Stored data
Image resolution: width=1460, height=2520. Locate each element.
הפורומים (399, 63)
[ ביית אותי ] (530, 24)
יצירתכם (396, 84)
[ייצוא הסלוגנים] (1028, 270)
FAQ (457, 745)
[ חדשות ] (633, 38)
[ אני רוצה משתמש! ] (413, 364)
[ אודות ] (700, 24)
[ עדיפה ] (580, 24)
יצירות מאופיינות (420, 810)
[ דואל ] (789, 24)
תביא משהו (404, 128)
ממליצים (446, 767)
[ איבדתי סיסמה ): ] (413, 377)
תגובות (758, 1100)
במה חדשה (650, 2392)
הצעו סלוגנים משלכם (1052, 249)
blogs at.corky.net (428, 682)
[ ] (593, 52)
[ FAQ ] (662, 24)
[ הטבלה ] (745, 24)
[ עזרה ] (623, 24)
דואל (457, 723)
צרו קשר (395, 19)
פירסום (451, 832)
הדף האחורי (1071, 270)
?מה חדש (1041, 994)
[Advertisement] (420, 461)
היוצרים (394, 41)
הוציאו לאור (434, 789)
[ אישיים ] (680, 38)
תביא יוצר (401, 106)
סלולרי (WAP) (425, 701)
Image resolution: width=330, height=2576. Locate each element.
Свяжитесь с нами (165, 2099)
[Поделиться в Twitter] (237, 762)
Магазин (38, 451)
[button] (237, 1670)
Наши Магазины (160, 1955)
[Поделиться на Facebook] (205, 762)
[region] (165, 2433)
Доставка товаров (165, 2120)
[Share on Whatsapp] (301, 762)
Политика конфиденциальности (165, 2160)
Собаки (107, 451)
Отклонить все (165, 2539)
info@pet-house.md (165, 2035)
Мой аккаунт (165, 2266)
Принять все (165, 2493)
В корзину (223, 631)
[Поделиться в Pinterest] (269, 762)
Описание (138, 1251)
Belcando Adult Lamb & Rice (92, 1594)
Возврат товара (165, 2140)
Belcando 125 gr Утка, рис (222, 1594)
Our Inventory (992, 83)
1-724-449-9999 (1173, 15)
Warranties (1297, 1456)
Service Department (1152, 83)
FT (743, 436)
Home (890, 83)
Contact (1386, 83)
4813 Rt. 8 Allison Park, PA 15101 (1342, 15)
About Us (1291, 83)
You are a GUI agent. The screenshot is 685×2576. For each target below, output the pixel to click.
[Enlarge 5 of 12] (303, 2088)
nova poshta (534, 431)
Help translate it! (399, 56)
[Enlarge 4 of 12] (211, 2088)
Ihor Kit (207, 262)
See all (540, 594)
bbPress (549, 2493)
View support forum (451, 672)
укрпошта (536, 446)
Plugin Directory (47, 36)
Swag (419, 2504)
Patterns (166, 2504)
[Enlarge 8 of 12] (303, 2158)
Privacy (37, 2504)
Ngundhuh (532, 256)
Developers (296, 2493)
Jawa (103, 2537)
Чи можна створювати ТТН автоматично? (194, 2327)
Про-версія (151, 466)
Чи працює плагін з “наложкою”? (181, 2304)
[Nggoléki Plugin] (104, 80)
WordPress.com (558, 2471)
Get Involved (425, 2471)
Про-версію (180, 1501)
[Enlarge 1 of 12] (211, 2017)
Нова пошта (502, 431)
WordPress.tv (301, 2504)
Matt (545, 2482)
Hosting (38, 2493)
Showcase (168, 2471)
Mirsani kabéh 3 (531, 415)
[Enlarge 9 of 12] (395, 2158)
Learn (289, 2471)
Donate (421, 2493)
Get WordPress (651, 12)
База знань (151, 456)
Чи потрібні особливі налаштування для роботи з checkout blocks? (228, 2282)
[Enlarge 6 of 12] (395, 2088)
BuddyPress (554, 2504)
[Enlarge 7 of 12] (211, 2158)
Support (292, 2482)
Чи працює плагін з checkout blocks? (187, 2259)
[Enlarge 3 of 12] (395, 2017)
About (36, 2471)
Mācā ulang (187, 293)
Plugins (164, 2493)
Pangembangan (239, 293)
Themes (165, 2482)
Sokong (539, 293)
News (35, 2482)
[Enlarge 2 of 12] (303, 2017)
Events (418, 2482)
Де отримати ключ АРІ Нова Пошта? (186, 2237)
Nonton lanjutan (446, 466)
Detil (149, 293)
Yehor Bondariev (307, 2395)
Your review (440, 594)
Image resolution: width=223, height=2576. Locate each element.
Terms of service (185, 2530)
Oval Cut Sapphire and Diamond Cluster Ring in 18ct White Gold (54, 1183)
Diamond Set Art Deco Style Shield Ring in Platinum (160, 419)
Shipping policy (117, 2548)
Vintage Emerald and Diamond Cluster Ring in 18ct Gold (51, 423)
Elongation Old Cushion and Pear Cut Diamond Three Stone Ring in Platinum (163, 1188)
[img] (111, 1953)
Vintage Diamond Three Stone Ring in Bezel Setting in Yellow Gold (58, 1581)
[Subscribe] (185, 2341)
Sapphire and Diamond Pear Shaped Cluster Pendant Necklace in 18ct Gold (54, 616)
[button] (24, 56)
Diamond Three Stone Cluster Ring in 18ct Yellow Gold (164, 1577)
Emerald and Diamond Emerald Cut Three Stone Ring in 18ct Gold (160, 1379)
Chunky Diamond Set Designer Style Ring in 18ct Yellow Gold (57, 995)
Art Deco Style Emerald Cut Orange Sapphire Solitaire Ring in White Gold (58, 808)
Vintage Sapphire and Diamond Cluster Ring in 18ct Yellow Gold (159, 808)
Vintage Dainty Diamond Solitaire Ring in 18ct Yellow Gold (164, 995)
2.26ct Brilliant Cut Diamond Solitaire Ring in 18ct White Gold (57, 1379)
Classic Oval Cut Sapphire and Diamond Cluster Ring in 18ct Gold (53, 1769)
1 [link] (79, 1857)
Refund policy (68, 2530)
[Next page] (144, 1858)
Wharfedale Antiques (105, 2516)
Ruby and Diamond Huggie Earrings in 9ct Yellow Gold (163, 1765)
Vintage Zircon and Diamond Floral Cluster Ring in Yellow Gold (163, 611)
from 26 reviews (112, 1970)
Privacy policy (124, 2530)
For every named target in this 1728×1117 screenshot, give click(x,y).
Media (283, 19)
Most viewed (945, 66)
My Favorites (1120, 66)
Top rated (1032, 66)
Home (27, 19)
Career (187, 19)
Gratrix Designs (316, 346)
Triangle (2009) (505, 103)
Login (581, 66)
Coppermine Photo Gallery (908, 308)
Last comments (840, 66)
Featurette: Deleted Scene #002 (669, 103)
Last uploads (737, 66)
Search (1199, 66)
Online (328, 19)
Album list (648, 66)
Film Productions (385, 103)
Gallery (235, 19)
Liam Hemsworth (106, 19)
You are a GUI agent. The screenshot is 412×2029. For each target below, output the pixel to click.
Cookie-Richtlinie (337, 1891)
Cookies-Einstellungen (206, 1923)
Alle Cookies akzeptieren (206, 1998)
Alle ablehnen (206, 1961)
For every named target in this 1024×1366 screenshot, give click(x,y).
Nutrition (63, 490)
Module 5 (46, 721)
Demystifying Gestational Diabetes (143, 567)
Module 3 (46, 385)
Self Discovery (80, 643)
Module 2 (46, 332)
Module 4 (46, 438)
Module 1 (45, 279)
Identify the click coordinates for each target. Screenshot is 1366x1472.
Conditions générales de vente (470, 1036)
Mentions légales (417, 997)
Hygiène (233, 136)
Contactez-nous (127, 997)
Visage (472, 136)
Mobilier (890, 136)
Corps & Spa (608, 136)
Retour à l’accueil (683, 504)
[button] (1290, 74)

About this exercise
Return all of the entries exactly as written.

Task solution
Image resolution: width=1460, height=2520. Locate each element.
הפורומים (399, 63)
[ ביית אותי ] (530, 24)
יצירתכם (396, 84)
[ייצוא הסלוגנים] (1028, 270)
FAQ (457, 745)
[ חדשות ] (633, 38)
[ אני רוצה משתמש! ] (413, 364)
[ אודות ] (700, 24)
[ עדיפה ] (580, 24)
יצירות מאופיינות (420, 810)
[ דואל ] (789, 24)
תביא משהו (404, 128)
ממליצים (446, 767)
[ איבדתי סיסמה ): ] (413, 377)
תגובות (758, 1100)
במה חדשה (650, 2392)
הצעו סלוגנים משלכם (1052, 249)
blogs at.corky.net (428, 682)
[ ] (593, 52)
[ FAQ ] (662, 24)
[ הטבלה ] (745, 24)
[ עזרה ] (623, 24)
דואל (457, 723)
צרו קשר (395, 19)
פירסום (451, 832)
הדף האחורי (1071, 270)
?מה חדש (1041, 994)
[Advertisement] (420, 461)
היוצרים (394, 41)
הוציאו לאור (434, 789)
[ אישיים ] (680, 38)
תביא יוצר (401, 106)
סלולרי (WAP) (425, 701)
Image resolution: width=330, height=2576. Locate each element.
Свяжитесь с нами (165, 2099)
[Поделиться в Twitter] (237, 762)
Магазин (38, 451)
[button] (237, 1670)
Наши Магазины (160, 1955)
[Поделиться на Facebook] (205, 762)
[region] (165, 2433)
Доставка товаров (165, 2120)
[Share on Whatsapp] (301, 762)
Политика конфиденциальности (165, 2160)
Собаки (107, 451)
Отклонить все (165, 2539)
info@pet-house.md (165, 2035)
Мой аккаунт (165, 2266)
Принять все (165, 2493)
В корзину (223, 631)
[Поделиться в Pinterest] (269, 762)
Описание (138, 1251)
Belcando Adult Lamb & Rice (92, 1594)
Возврат товара (165, 2140)
Belcando 125 gr Утка, рис (222, 1594)
Our Inventory (992, 83)
1-724-449-9999 (1173, 15)
Warranties (1297, 1456)
Service Department (1152, 83)
FT (743, 436)
Home (890, 83)
Contact (1386, 83)
4813 Rt. 8 Allison Park, PA 15101 (1342, 15)
About Us (1291, 83)
You are a GUI agent. The screenshot is 685×2576. For each target below, output the pixel to click.
[Enlarge 5 of 12] (303, 2088)
nova poshta (534, 431)
Help translate it! (399, 56)
[Enlarge 4 of 12] (211, 2088)
Ihor Kit (207, 262)
See all (540, 594)
bbPress (549, 2493)
View support forum (451, 672)
укрпошта (536, 446)
Plugin Directory (47, 36)
Swag (419, 2504)
Patterns (166, 2504)
[Enlarge 8 of 12] (303, 2158)
Privacy (37, 2504)
Ngundhuh (532, 256)
Developers (296, 2493)
Jawa (103, 2537)
Чи можна створювати ТТН автоматично? (194, 2327)
Про-версія (151, 466)
Чи працює плагін з “наложкою”? (181, 2304)
[Nggoléki Plugin] (104, 80)
WordPress.com (558, 2471)
Get Involved (425, 2471)
Про-версію (180, 1501)
[Enlarge 1 of 12] (211, 2017)
Нова пошта (502, 431)
WordPress.tv (301, 2504)
Matt (545, 2482)
Hosting (38, 2493)
Showcase (168, 2471)
Mirsani kabéh 3 (531, 415)
[Enlarge 9 of 12] (395, 2158)
Learn (289, 2471)
Donate (421, 2493)
Get WordPress (651, 12)
База знань (151, 456)
Чи потрібні особливі налаштування для роботи з checkout blocks? (228, 2282)
[Enlarge 6 of 12] (395, 2088)
BuddyPress (554, 2504)
[Enlarge 7 of 12] (211, 2158)
Support (292, 2482)
Чи працює плагін з checkout blocks? (187, 2259)
[Enlarge 3 of 12] (395, 2017)
About (36, 2471)
Mācā ulang (187, 293)
Plugins (164, 2493)
Pangembangan (239, 293)
Themes (165, 2482)
Sokong (539, 293)
News (35, 2482)
[Enlarge 2 of 12] (303, 2017)
Events (418, 2482)
Де отримати ключ АРІ Нова Пошта? (186, 2237)
Nonton lanjutan (446, 466)
Detil (149, 293)
Yehor Bondariev (307, 2395)
Your review (440, 594)
Image resolution: width=223, height=2576. Locate each element.
Terms of service (185, 2530)
Oval Cut Sapphire and Diamond Cluster Ring in 18ct White Gold (54, 1183)
Diamond Set Art Deco Style Shield Ring in Platinum (160, 419)
Shipping policy (117, 2548)
Vintage Emerald and Diamond Cluster Ring in 18ct Gold (51, 423)
Elongation Old Cushion and Pear Cut Diamond Three Stone Ring in Platinum (163, 1188)
[img] (111, 1953)
Vintage Diamond Three Stone Ring in Bezel Setting in Yellow Gold (58, 1581)
[Subscribe] (185, 2341)
Sapphire and Diamond Pear Shaped Cluster Pendant Necklace in 18ct Gold (54, 616)
[button] (24, 56)
Diamond Three Stone Cluster Ring in 18ct Yellow Gold (164, 1577)
Emerald and Diamond Emerald Cut Three Stone Ring in 18ct Gold (160, 1379)
Chunky Diamond Set Designer Style Ring in 18ct Yellow Gold (57, 995)
Art Deco Style Emerald Cut Orange Sapphire Solitaire Ring in White Gold (58, 808)
Vintage Sapphire and Diamond Cluster Ring in 18ct Yellow Gold (159, 808)
Vintage Dainty Diamond Solitaire Ring in 18ct Yellow Gold (164, 995)
2.26ct Brilliant Cut Diamond Solitaire Ring in 18ct White Gold (57, 1379)
Classic Oval Cut Sapphire and Diamond Cluster Ring in 18ct Gold (53, 1769)
1 [link] (79, 1857)
Refund policy (68, 2530)
[Next page] (144, 1858)
Wharfedale Antiques (105, 2516)
Ruby and Diamond Huggie Earrings in 9ct Yellow Gold (163, 1765)
Vintage Zircon and Diamond Floral Cluster Ring in Yellow Gold (163, 611)
from 26 reviews (112, 1970)
Privacy policy (124, 2530)
For every named target in this 1728×1117 screenshot, give click(x,y).
Media (283, 19)
Most viewed (945, 66)
My Favorites (1120, 66)
Top rated (1032, 66)
Home (27, 19)
Career (187, 19)
Gratrix Designs (316, 346)
Triangle (2009) (505, 103)
Login (581, 66)
Coppermine Photo Gallery (908, 308)
Last comments (840, 66)
Featurette: Deleted Scene #002 (669, 103)
Last uploads (737, 66)
Search (1199, 66)
Online (328, 19)
Album list (648, 66)
Film Productions (385, 103)
Gallery (235, 19)
Liam Hemsworth (106, 19)
You are a GUI agent. The screenshot is 412×2029. For each target below, output the pixel to click.
Cookie-Richtlinie (337, 1891)
Cookies-Einstellungen (206, 1923)
Alle Cookies akzeptieren (206, 1998)
Alle ablehnen (206, 1961)
For every named target in this 1024×1366 screenshot, give click(x,y).
Nutrition (63, 490)
Module 5 (46, 721)
Demystifying Gestational Diabetes (143, 567)
Module 3 (46, 385)
Self Discovery (80, 643)
Module 2 (46, 332)
Module 4 (46, 438)
Module 1 (45, 279)
Identify the click coordinates for each target. Screenshot is 1366x1472.
Conditions générales de vente (470, 1036)
Mentions légales (417, 997)
Hygiène (233, 136)
Contactez-nous (127, 997)
Visage (472, 136)
Mobilier (890, 136)
Corps & Spa (608, 136)
Retour à l’accueil (683, 504)
[button] (1290, 74)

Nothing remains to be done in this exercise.